[Saved data entries]
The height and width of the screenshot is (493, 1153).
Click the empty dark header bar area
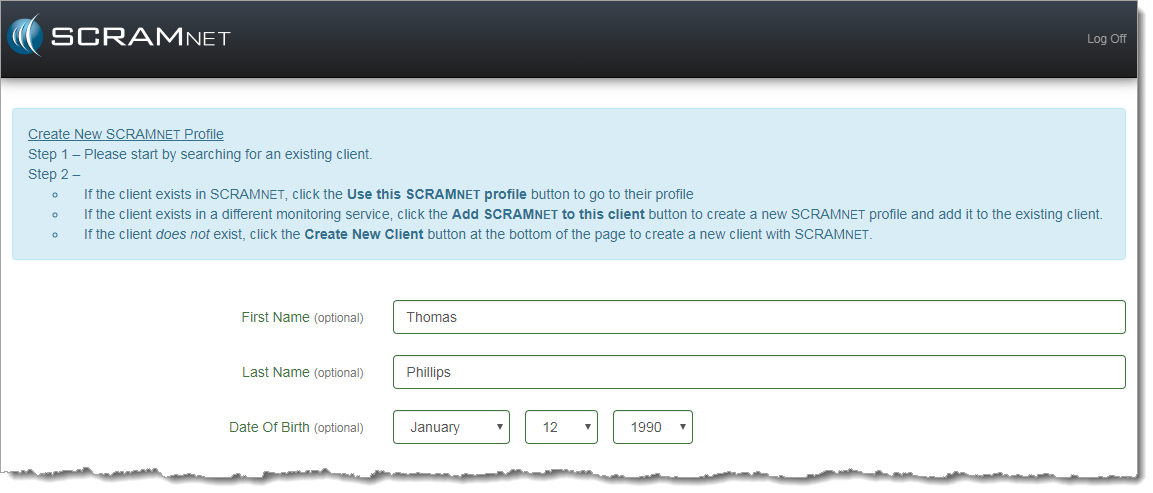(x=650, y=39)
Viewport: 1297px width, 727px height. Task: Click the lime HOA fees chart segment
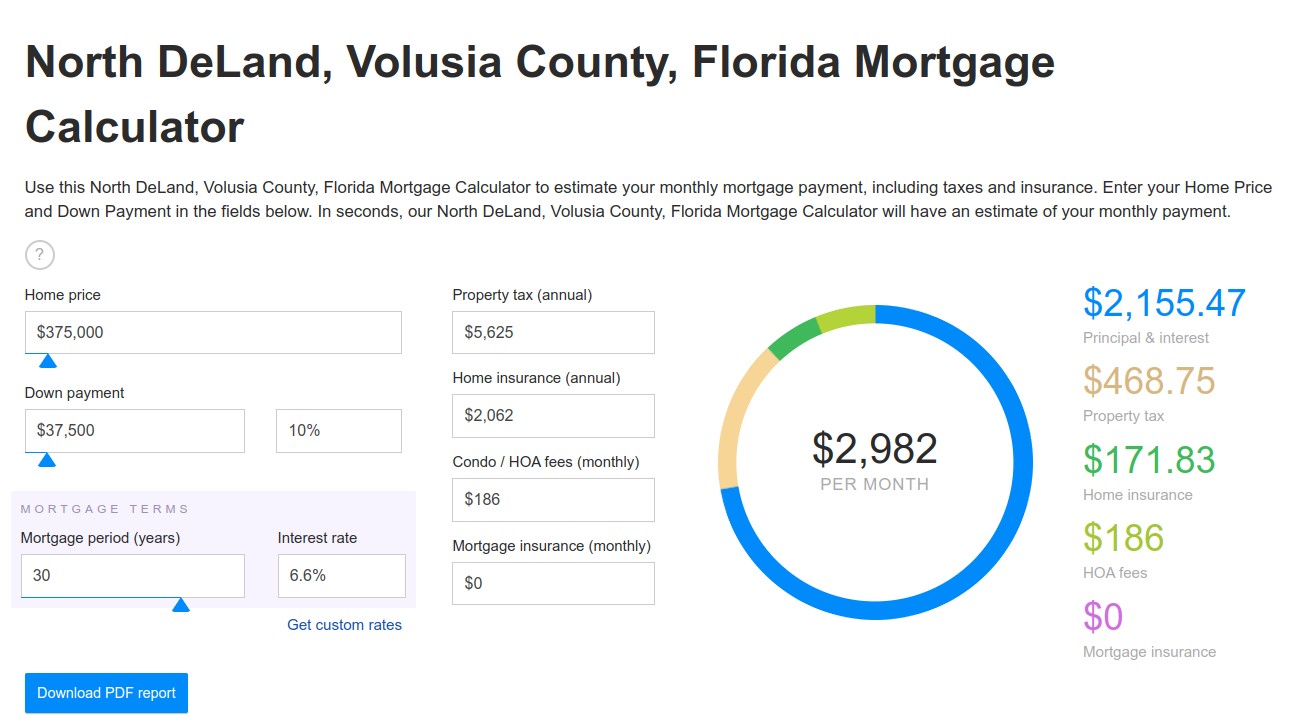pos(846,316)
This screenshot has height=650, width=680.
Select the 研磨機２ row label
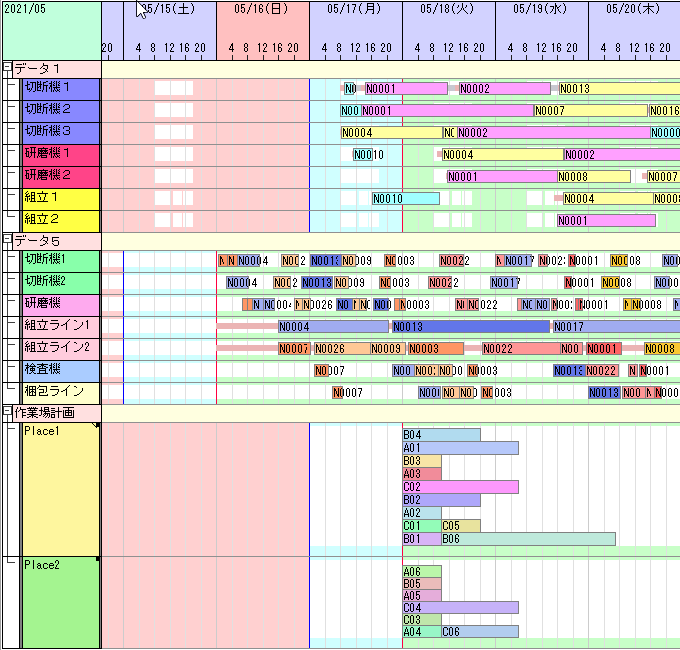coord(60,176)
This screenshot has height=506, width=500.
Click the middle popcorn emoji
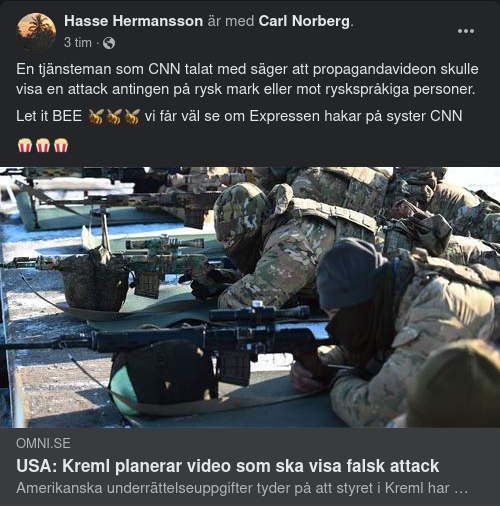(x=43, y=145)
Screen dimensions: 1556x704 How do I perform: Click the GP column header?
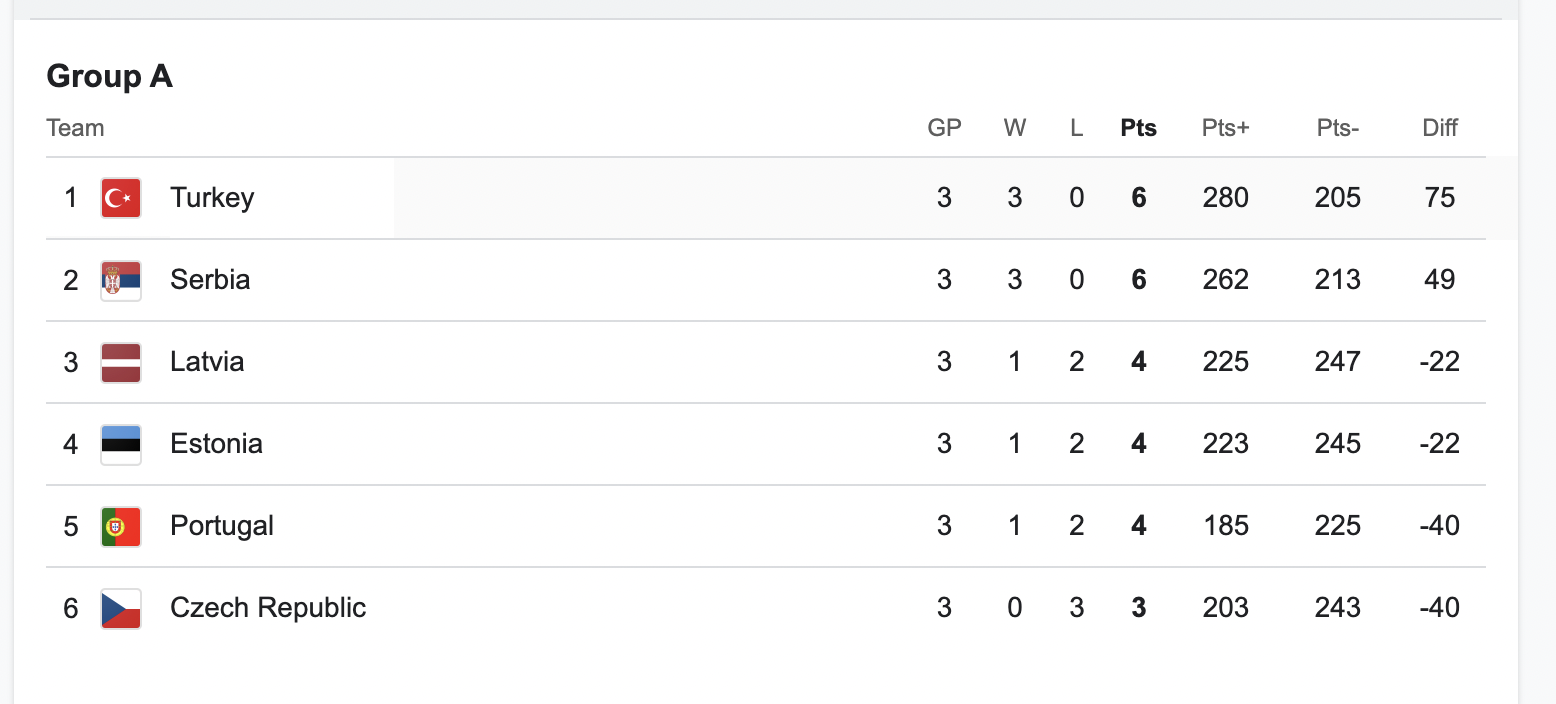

Your instructions | Among the lines above, find those holding "This" and copy each one.

Exercise result |
This screenshot has height=650, width=680.
This screenshot has height=506, width=500.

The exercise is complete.